What to do — Transcribe the portion of the material that opens with the line containing "Identify the location of data-label: 9304083." and closes with the line containing "center [34, 352].", keeping every line unchanged and including both of those lines.

(Pixel coordinate grounding data)
+++

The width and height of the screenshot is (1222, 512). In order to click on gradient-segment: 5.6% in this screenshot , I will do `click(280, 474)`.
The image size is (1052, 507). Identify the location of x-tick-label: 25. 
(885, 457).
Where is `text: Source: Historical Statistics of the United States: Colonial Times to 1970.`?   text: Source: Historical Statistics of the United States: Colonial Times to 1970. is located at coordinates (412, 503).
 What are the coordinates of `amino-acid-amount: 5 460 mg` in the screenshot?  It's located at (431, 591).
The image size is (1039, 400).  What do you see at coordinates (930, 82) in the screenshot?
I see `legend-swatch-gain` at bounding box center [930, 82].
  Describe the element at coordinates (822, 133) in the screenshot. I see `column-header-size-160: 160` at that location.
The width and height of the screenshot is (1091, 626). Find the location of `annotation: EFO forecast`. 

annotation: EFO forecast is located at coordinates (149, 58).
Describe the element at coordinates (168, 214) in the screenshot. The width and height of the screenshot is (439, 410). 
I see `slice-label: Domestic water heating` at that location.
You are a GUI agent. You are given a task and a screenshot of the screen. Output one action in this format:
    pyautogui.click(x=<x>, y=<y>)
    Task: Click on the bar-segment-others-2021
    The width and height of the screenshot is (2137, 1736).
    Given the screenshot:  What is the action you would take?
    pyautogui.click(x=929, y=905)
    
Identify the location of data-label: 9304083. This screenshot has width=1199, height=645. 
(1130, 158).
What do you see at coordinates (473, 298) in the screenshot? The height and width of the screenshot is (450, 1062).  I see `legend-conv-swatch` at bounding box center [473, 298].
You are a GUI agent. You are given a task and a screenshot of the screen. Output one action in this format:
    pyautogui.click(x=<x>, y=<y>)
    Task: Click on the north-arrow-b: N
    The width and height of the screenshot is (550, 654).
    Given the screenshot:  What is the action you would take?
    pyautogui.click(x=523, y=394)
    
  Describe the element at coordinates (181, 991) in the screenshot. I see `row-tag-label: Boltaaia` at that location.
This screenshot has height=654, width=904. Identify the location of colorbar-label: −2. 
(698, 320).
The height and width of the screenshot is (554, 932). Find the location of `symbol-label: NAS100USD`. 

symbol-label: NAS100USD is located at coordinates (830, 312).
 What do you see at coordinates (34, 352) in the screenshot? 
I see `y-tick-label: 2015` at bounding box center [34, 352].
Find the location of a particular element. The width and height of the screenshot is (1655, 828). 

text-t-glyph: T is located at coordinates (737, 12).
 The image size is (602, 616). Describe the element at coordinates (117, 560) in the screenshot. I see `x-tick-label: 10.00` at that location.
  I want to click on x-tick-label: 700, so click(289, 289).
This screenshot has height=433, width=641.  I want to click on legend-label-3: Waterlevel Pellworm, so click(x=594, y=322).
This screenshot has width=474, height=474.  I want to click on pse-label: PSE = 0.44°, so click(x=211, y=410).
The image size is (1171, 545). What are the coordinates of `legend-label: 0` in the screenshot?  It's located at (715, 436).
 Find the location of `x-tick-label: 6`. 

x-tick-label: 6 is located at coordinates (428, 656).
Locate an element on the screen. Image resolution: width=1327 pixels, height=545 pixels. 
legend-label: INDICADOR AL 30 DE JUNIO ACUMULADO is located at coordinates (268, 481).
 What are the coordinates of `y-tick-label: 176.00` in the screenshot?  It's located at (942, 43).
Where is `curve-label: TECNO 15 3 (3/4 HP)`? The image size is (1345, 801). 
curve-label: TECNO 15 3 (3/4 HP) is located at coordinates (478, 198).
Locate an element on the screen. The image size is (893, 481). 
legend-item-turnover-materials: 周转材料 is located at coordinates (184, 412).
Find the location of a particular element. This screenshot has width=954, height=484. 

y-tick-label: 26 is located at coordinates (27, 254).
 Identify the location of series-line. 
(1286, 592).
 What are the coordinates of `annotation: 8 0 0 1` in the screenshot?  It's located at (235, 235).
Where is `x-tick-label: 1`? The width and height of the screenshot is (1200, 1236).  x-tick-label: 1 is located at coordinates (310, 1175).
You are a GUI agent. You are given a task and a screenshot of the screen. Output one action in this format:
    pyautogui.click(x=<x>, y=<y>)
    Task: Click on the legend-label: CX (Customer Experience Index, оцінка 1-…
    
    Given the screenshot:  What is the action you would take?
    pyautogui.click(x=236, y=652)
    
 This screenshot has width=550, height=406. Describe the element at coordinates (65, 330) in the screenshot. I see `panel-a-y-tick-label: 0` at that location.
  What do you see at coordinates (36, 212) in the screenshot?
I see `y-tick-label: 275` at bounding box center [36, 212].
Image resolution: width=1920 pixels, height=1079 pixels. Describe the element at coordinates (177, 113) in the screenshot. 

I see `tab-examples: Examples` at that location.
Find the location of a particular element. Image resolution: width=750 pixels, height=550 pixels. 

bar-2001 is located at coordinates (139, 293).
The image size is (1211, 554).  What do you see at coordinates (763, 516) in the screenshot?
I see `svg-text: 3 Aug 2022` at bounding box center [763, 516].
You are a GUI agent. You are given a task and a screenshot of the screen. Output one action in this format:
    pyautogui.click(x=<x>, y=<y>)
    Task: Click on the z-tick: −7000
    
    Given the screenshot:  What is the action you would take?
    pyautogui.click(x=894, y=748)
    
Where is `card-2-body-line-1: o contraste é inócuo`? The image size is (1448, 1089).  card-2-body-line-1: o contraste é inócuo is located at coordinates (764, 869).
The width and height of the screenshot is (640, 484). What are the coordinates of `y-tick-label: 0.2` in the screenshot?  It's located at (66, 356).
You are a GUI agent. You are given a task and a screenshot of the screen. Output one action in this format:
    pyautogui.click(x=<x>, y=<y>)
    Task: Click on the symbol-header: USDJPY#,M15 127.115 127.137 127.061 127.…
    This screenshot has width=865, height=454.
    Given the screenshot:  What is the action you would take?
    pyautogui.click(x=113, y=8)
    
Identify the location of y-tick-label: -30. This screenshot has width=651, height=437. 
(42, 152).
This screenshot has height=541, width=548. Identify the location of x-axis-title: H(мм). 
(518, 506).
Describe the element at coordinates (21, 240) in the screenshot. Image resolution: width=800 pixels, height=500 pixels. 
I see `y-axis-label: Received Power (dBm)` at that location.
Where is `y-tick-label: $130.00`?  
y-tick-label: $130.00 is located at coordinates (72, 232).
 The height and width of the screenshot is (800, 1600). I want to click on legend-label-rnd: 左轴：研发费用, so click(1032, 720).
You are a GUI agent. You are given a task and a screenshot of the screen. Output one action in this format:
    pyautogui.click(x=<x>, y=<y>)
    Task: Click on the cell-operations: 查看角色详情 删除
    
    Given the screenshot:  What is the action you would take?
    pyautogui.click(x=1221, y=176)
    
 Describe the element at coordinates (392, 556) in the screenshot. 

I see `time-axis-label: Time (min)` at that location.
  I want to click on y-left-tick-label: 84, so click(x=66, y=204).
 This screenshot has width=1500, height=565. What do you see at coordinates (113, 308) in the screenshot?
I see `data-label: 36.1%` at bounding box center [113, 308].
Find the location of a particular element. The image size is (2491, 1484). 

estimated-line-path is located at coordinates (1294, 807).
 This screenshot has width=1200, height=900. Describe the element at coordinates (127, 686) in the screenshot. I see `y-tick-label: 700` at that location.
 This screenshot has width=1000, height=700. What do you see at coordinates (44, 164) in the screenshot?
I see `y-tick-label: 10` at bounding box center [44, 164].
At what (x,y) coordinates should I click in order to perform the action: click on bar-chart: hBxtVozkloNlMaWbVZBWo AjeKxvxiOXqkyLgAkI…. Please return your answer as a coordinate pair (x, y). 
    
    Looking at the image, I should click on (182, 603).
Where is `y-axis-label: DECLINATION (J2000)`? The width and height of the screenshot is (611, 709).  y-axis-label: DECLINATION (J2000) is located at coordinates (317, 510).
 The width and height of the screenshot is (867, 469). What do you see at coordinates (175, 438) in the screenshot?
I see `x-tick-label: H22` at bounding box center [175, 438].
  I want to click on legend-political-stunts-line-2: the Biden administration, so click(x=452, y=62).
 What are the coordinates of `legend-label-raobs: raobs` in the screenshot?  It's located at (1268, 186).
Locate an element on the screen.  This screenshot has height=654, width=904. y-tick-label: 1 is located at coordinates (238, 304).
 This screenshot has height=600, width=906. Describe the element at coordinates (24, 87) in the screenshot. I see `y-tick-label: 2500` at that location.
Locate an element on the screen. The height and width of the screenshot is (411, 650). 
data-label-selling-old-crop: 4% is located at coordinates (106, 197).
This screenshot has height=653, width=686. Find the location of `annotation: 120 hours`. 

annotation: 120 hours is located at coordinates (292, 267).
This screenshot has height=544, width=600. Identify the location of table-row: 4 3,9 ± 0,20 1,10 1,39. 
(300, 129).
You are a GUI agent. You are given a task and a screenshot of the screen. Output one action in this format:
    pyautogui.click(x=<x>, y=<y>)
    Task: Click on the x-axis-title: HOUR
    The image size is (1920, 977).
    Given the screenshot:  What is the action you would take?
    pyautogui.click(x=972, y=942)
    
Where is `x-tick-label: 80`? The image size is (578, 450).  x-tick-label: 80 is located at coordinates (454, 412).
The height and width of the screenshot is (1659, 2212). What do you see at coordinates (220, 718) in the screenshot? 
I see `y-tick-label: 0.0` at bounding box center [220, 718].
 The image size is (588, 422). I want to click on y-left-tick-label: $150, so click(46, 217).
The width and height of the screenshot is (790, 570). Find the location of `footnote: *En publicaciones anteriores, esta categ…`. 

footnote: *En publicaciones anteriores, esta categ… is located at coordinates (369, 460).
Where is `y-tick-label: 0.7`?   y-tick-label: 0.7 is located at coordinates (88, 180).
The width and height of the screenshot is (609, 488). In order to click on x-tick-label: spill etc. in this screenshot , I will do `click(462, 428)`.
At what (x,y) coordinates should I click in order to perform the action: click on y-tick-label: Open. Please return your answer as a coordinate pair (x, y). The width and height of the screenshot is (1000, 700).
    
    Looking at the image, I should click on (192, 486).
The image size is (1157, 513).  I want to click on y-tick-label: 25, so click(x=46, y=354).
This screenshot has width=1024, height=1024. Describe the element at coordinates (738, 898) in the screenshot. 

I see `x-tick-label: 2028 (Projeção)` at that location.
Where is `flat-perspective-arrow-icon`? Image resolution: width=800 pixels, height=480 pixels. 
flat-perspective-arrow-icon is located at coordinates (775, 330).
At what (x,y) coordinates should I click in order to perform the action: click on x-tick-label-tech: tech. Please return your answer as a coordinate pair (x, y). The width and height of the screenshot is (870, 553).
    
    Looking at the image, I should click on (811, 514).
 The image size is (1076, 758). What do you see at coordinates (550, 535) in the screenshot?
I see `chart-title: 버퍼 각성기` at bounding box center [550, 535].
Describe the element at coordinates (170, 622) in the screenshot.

+++

Your response —
Identify the location of data-label: 9304083. This screenshot has width=1199, height=645. 
(1130, 158).
What do you see at coordinates (473, 298) in the screenshot? The height and width of the screenshot is (450, 1062).  I see `legend-conv-swatch` at bounding box center [473, 298].
You are a GUI agent. You are given a task and a screenshot of the screen. Output one action in this format:
    pyautogui.click(x=<x>, y=<y>)
    Task: Click on the north-arrow-b: N
    The width and height of the screenshot is (550, 654).
    Given the screenshot:  What is the action you would take?
    pyautogui.click(x=523, y=394)
    
  Describe the element at coordinates (181, 991) in the screenshot. I see `row-tag-label: Boltaaia` at that location.
This screenshot has height=654, width=904. Identify the location of colorbar-label: −2. 
(698, 320).
The height and width of the screenshot is (554, 932). Find the location of `symbol-label: NAS100USD`. 

symbol-label: NAS100USD is located at coordinates (830, 312).
 What do you see at coordinates (34, 352) in the screenshot? 
I see `y-tick-label: 2015` at bounding box center [34, 352].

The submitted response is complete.